# 課題 A
入力データの先頭行から「(1043, 450)」を含む行まで（その行も含む）を、「src folder」を「source folder」に置き換えて更新してください。それ以外は一切変えないでください。

ここ数年、日本の大企業においてデザイン思考/デザイン・シンキングが注目されている。このテーマについては一昨年あたりから様々な媒体で議論され尽くされているので、ここでは企業内の実務者の視点で、企業がデザイン思考を採用するに至る背景を論じてみる。

デザイン思考/デザイン・シンキングの詳細な理解はここでは特に重要ではないため、興味のある方は、各種文献やwikipedia
https://ja.wikipedia.org/wiki/%E3%83%87%E3%82%B6%E3%82%A4%E3%83%B3%E6%80%9D%E8%80%83
などを参照していただければと思います。

ビジネスにおけるデザイン思考の普及は、デザインコンサルティングファームのIDEOの貢献が非常に大きく、IDEOのTom Kelleyの著書はビジネスの現場(特に部長職の机の上などで)至るところで目にするところである。
一方で、普及すればするほど説明が簡素化され、断片化され、さまざまな「デザイン思考」の解釈が生まれているのも事実である。
特にマニュアル化が好きな(正確にいうと、効率化の名の下に、業務を人に所属させなくても業務が回るようにしようとする)日本の大企業としては、デザイン思考を誰でもすぐに理解しやすいように、ある特定のプロセスを取り出しフォーマット化してしまい、そのマニュアルを元にした社内研修などでデザイン思考を学んだ社員の間で様々な「デザイン思考」の解釈が生まれる。
その多くはエスノグラフィに力点を置き過ぎていたり、ダーティプロトタイピングの手法だけにフォーカスしていたり、と、様々だが、デザイン思考がそもそも「人間中心」で考えるためのデザインプロセスであるということや、発散・収束を繰り返す中で課題をリフレーミングするという視点が抜け落ちてしまうことも多いように思われる。

# 入力データ
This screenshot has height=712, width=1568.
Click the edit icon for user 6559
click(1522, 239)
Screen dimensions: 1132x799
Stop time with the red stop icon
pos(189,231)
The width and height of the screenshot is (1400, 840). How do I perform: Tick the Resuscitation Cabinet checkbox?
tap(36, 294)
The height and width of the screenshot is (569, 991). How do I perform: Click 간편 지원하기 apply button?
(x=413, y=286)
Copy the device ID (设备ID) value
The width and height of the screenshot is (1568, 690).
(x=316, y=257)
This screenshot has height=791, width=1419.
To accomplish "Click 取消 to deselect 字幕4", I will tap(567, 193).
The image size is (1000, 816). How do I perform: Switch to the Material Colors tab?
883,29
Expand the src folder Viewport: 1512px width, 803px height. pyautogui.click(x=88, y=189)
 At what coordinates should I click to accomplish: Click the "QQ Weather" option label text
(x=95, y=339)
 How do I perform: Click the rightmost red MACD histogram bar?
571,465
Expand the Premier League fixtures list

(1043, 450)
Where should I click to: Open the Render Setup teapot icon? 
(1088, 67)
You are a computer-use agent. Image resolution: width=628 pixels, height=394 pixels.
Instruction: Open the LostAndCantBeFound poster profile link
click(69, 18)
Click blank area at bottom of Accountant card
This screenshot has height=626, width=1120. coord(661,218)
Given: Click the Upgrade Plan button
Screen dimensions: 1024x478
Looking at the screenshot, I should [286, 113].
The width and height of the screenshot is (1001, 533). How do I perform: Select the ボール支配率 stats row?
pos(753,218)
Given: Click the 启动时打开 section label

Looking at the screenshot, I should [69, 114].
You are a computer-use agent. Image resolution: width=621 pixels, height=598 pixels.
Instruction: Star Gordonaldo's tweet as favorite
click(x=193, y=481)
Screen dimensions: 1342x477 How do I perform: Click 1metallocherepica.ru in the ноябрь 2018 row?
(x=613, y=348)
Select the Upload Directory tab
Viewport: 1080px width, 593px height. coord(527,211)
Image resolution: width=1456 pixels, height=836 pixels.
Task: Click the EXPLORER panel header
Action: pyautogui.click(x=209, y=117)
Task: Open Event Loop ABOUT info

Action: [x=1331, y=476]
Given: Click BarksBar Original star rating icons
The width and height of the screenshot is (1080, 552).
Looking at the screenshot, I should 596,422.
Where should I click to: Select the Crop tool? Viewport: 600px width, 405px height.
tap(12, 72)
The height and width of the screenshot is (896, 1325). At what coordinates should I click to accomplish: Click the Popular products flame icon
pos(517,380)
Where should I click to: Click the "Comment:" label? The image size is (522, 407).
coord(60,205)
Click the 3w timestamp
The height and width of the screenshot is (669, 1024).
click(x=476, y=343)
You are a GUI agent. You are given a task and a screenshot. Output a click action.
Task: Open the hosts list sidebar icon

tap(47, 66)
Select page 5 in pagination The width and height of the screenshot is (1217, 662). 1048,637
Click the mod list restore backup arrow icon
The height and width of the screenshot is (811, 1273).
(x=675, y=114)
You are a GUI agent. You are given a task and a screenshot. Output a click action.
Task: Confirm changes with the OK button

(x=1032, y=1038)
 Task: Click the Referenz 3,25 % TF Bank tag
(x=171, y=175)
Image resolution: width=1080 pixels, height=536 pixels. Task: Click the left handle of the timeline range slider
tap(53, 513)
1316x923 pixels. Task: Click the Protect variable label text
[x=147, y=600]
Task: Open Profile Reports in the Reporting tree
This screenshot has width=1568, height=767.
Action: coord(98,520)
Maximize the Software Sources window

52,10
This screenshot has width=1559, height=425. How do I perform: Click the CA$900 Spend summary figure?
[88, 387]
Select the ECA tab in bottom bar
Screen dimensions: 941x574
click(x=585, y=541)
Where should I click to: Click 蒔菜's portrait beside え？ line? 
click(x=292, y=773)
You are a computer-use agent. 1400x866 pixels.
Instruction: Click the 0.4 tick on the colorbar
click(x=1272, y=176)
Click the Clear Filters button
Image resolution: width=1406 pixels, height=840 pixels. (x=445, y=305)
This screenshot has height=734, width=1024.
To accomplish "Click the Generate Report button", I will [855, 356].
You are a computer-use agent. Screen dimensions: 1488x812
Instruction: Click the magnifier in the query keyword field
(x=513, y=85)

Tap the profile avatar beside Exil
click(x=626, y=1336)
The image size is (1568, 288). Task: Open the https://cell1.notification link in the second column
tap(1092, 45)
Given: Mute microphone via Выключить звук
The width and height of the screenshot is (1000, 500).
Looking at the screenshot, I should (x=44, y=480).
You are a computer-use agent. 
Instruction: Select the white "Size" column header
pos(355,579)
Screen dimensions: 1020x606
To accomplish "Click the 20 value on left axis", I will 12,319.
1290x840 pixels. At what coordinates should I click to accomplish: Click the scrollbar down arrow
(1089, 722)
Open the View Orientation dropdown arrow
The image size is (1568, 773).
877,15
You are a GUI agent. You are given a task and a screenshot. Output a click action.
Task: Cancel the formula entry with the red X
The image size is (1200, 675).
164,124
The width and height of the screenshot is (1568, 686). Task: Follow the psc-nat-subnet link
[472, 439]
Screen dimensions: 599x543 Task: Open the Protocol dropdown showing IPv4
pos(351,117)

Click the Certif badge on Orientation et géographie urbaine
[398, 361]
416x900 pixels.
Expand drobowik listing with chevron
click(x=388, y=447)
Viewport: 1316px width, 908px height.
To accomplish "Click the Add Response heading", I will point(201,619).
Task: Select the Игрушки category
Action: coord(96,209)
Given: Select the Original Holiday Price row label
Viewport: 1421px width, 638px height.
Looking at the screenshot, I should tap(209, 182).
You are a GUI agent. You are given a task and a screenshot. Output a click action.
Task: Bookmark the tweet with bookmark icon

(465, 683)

# 課題 B
デザイン思考についての本文を、初めから終わりまでそのまま出力してください。

# 解答例 A
This screenshot has height=712, width=1568.
Click the edit icon for user 6559
click(1522, 239)
Screen dimensions: 1132x799
Stop time with the red stop icon
pos(189,231)
The width and height of the screenshot is (1400, 840). How do I perform: Tick the Resuscitation Cabinet checkbox?
tap(36, 294)
The height and width of the screenshot is (569, 991). How do I perform: Click 간편 지원하기 apply button?
(x=413, y=286)
Copy the device ID (设备ID) value
The width and height of the screenshot is (1568, 690).
(x=316, y=257)
This screenshot has height=791, width=1419.
To accomplish "Click 取消 to deselect 字幕4", I will tap(567, 193).
The image size is (1000, 816). How do I perform: Switch to the Material Colors tab?
883,29
Expand the source folder Viewport: 1512px width, 803px height. pyautogui.click(x=88, y=189)
 At what coordinates should I click to accomplish: Click the "QQ Weather" option label text
(x=95, y=339)
 How do I perform: Click the rightmost red MACD histogram bar?
571,465
Expand the Premier League fixtures list

(1043, 450)

# 解答例 B
ここ数年、日本の大企業においてデザイン思考/デザイン・シンキングが注目されている。このテーマについては一昨年あたりから様々な媒体で議論され尽くされているので、ここでは企業内の実務者の視点で、企業がデザイン思考を採用するに至る背景を論じてみる。

デザイン思考/デザイン・シンキングの詳細な理解はここでは特に重要ではないため、興味のある方は、各種文献やwikipedia
https://ja.wikipedia.org/wiki/%E3%83%87%E3%82%B6%E3%82%A4%E3%83%B3%E6%80%9D%E8%80%83
などを参照していただければと思います。

ビジネスにおけるデザイン思考の普及は、デザインコンサルティングファームのIDEOの貢献が非常に大きく、IDEOのTom Kelleyの著書はビジネスの現場(特に部長職の机の上などで)至るところで目にするところである。
一方で、普及すればするほど説明が簡素化され、断片化され、さまざまな「デザイン思考」の解釈が生まれているのも事実である。
特にマニュアル化が好きな(正確にいうと、効率化の名の下に、業務を人に所属させなくても業務が回るようにしようとする)日本の大企業としては、デザイン思考を誰でもすぐに理解しやすいように、ある特定のプロセスを取り出しフォーマット化してしまい、そのマニュアルを元にした社内研修などでデザイン思考を学んだ社員の間で様々な「デザイン思考」の解釈が生まれる。
その多くはエスノグラフィに力点を置き過ぎていたり、ダーティプロトタイピングの手法だけにフォーカスしていたり、と、様々だが、デザイン思考がそもそも「人間中心」で考えるためのデザインプロセスであるということや、発散・収束を繰り返す中で課題をリフレーミングするという視点が抜け落ちてしまうことも多いように思われる。